Extracted data entries
********
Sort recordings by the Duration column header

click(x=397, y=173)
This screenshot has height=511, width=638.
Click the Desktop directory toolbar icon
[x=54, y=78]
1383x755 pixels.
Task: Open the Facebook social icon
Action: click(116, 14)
********
**Work request:** Line by line, copy the records exactly.

**Finished task:**
Sort recordings by the Duration column header

click(x=397, y=173)
This screenshot has height=511, width=638.
Click the Desktop directory toolbar icon
[x=54, y=78]
1383x755 pixels.
Task: Open the Facebook social icon
Action: click(116, 14)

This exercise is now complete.